◆ **Aim**
Render everything from the line containing "Click the table" down to the line containing "Click folder icon" in the records below as a numbered list, omitting any blank lines.

◆ **Extracted information**
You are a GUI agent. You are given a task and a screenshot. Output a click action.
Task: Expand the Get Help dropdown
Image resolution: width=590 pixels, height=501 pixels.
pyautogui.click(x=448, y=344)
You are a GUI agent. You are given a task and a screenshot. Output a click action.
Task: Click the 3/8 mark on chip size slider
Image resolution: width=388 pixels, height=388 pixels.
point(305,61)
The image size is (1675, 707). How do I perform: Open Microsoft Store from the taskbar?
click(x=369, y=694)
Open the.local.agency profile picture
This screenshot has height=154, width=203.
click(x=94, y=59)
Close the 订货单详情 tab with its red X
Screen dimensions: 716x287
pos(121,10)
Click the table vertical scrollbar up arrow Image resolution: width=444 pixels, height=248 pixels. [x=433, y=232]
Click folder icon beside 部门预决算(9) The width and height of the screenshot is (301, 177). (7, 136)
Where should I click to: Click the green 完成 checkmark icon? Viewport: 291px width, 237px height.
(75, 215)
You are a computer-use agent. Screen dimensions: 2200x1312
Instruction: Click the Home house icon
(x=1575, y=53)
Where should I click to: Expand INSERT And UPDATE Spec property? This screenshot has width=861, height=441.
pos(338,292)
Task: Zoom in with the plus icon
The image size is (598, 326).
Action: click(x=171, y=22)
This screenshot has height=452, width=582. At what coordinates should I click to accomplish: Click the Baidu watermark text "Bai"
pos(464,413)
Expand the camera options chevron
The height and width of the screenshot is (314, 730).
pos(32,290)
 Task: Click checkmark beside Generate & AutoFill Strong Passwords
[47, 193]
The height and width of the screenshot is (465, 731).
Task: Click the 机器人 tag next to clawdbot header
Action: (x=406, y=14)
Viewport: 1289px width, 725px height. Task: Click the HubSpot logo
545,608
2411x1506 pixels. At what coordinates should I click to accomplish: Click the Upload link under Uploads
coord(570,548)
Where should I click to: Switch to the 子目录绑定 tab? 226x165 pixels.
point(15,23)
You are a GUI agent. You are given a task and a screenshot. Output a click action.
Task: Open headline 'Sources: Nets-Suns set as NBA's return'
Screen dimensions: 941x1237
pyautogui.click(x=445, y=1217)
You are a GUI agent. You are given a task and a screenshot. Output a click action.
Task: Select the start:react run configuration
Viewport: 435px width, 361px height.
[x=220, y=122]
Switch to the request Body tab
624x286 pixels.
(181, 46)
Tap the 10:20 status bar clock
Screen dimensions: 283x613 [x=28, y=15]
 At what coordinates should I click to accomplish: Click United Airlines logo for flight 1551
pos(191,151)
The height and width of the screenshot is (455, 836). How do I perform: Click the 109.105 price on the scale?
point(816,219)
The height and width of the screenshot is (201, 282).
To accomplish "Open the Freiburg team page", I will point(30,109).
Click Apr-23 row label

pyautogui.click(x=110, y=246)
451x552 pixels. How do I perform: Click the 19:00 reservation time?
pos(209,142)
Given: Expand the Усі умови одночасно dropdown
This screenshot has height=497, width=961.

◆ **Full answer**
1. Click the table vertical scrollbar up arrow Image resolution: width=444 pixels, height=248 pixels. [x=433, y=232]
2. Click folder icon beside 部门预决算(9) The width and height of the screenshot is (301, 177). (7, 136)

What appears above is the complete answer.